A: He dives for the socket on the ceiling, misses completely, shatters the light bulb, crawls around for a while in the broken glass, swears and scowls at no one in particular, begins gluing the bulb back together with otherworldly craft and patience, and finally, with a graceful bloodied leap, jams it into the socket, before falling into a heap and thinking about his wife. Also, for some reason, you are now crying.
If this is an emotional experience you seek, then I prescribe to you Murray’s two matches at the Australian Open this week. Worth repeating: 35 years old, metal hip, retired here four years ago. The man has no business gutting out five-setters against robust 26-year-olds without robot parts. In the first round, his opponent was No. 13 seed Matteo Berrettini; in the second, local bro Thanasi Kokkanakis. Both are burly serve-and-forehand pugilists, and both were painstakingly deconstructed by Sir Andy, over five sets, with wild-eyed exertion, the best scrambling defense he’s played in years, and eventual ecstatic triumph, in the middle of the night, before a near-empty stadium. (More on that later.)
Each one offered a different emotional arc. Berrettini came out slumbering. Murray confidently and reproducibly killed him in sets 1 and 2. After that, the real Matteo emerged, at something close to normal strength, and took the third. From there the match was pure service holds and tiebreaks, maxing out the drama. Both players lurched perilously close to victory. Murray barely missed a full diving volley—onto that hip—that would’ve given him match point in the fourth; Berrettini bungled an actual match point in the fifth by putting a sitter into the middle of the net. In the deciding tiebreak, Murray, who’d given himself a bit of a scoreboard cushion, chipped a return off the net cord and was liberated. He was bleeding in two places. It took four hours and 49 minutes.
How could he have anything left for round 2? Kokkinakis didn’t seem keen on giving him a chance to find out. As he took the first two sets and served for the match in the third, the Australian resembled the bruiser he might’ve become earlier in his career, given better injury luck. He didn’t really relent over the next three sets, either. What changed, perhaps, was the movement warming up Murray’s stiff joints, the night cold slowing the courts, the shot selection getting more deliberate. Murray figured out how to tiptoe around his foe’s weapon-grade forehand, and scrapped his way to victory from two sets down, the 11th time he’d done so in his career. That is a record among active players. Murray already knew it—almost as on-brand as the stat itself—and said so during his on-court interview. This match took five hours and 45 minutes. The quality was ridiculous, especially given the hour.

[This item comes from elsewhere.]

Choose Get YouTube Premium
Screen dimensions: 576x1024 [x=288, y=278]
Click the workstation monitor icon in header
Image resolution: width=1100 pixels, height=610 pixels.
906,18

No other sport would allow its most stirring spectacles to conclude at 4 a.m. local, without crowds, and without concessions, the way this second-round match did. Murray railed at the umpire in between the fourth and fifth sets, after she denied him a bathroom break: “It’s so disrespectful that the tournament has us out here until 3, fucking 4 o’clock in the morning and we’re not allowed to take a piss.” Afterward he called the scheduling a “farce.” He’s correct, and any sentient tennis fan would agree: This serves no one.
But the absurd scheduling does, at the very least, deepen the surreality of his stay in Melbourne. Apparently there are no more simple paths available to Murray, who first retired at a press conference at this tournament in 2019, after losing a pulverizing five-setter. His opponent in that match? Roberto Bautista Agut, who, of course, will now be his opponent in the third round, because nothing can be too on the nose anymore, because no emotion will go unplucked while Andy Murray is alive in the draw.
Above: During his match against Thanasi Kokkinakis, Andy Murray says THE word, the big one, the queen-mother of dirty words, the “F-dash-dash-dash” word. (Getty)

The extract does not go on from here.